Rabi Sun wants people to know what the University of British Columbia looks like. Not what its buildings look like, or what the statistics say it looks like, but how it looks through the faces of the people who go there. Since he started at UBC as a first-year student in political science in 2009, Mr. Sun has been taking dozens of portraits a month of people on campus and posting them online in his blog and Facebook page under the name “Portraits of UBC.”
Mr. Sun, working alone, challenges himself to take 10 photos a day. “Photography,” he says on his blog, “is a way for me to express myself and learn about the world around me.”
As if that weren’t enough, after roughly three months into the project, he grew bored with simply taking people’s portraits and decided to add an accompanying question and the subjects’ responses with the photos. His simple yet blunt questions – “What makes you happy?” or “What do you take for granted?” for example – have often caught his subjects off-guard.
Although he hadn’t started the project with this in mind, he says he now strives to “more or less build a community feel using these photos.”
Mr. Sun’s initial challenge was leaving his comfort zone to explain the project to strangers and ask if he could take their pictures. Some days, he may ask 10 people in a row before he gets a yes response. Yet for the most part, he says the project has been a positive experience.
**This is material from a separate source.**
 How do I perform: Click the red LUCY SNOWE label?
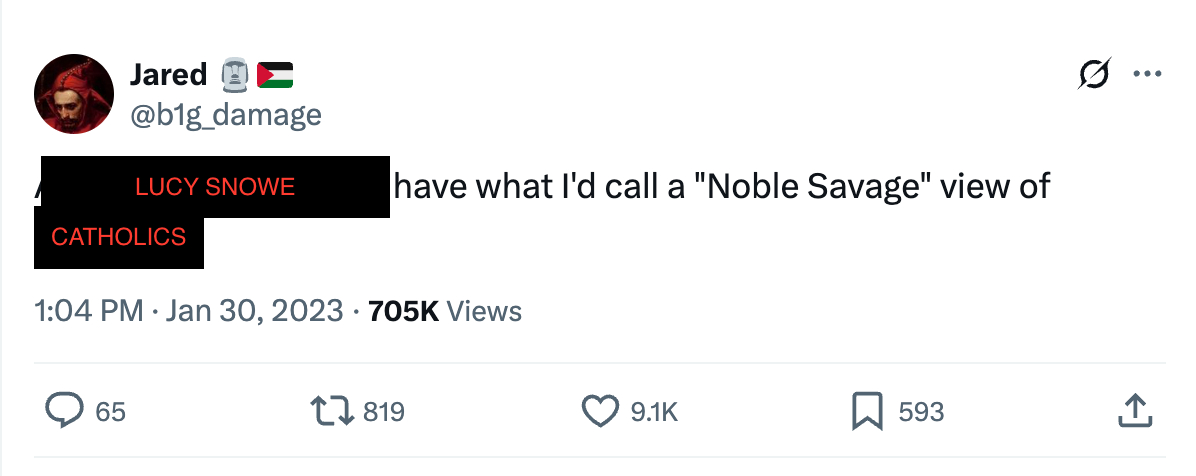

“I’ve come across a lot of surprising people – in a good way,” he says. One of the more positive aspects of the project, he says, is that he sometimes finds himself engaged in conversation with his subjects long after the shutter button is released.
Mr. Sun hopes someone will take over the project after he graduates in 2013. Eventually, he’d like to see other universities join in to create a website of portraits from campuses across the country. He has already inspired a similar project at Carleton University.